Pojawia się jednak coraz więcej głosów, że powinniśmy odchodzić od ''plastiku'' i znacząco zredukować jego udział w gospodarce. Ustawodawcy walczą z wyrobami jednorazowego użytku z tworzyw sztucznych, trochę na siłę próbuje się też znajdować zamienniki dla tworzyw. Czy jesteśmy w stanie od nich uciec i czy działania na rzecz ograniczania tworzyw mają sens?

Co do zamienników, jestem przekonany, że nadal będziemy poszukiwać polimerów naturalnych, neutralnych dla środowiska lub o wiele mniej inwazyjnych. To z pewnością dobry kierunek, ale upłynie jeszcze sporo czasu, zanim nowe rozwiązania zostaną opracowane, upowszechnią się i przestawimy naszą gospodarkę na inne tory.
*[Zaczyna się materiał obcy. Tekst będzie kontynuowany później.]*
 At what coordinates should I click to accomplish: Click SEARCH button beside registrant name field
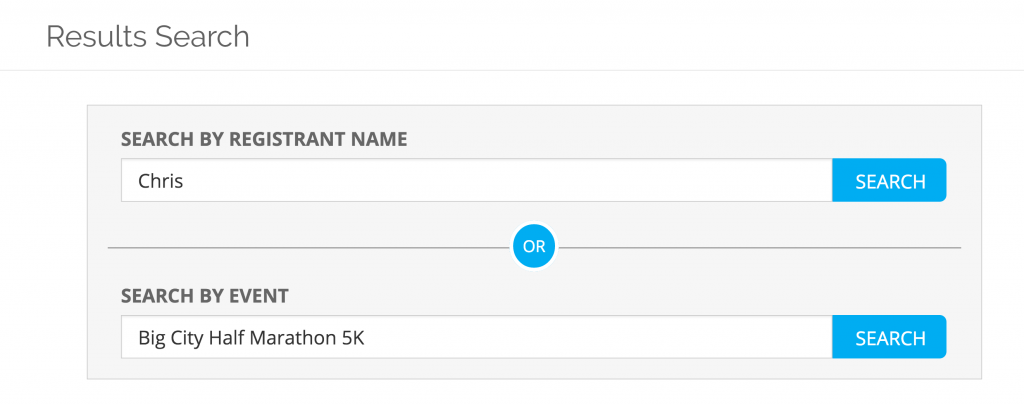[889, 181]
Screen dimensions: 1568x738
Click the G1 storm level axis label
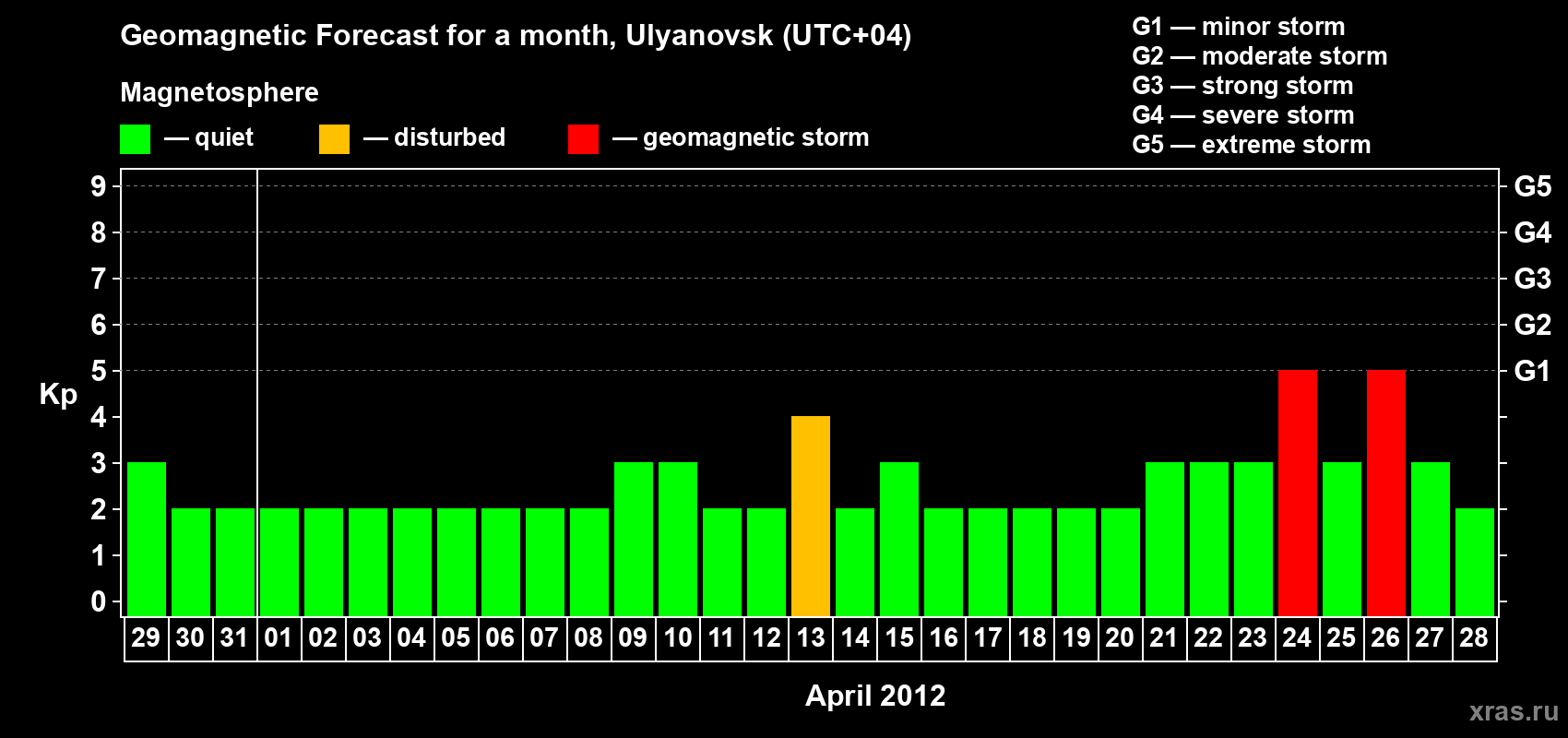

Nie obawiałbym się o przyszłość branży przetwórstwa tworzyw sztucznych, bo przecież z dnia na dzień nie jesteśmy w stanie całkowicie odmienić świata wokół nas. Powinniśmy odchodzić od elektrowni węglowych, stawiając na energię odnawialną, tymczasem nadal w wielu krajach stanowią one podstawowe źródło prądu. Dostępne są już auta elektryczne, ale wciąż prym wiodą te z napędem konwencjonalnym.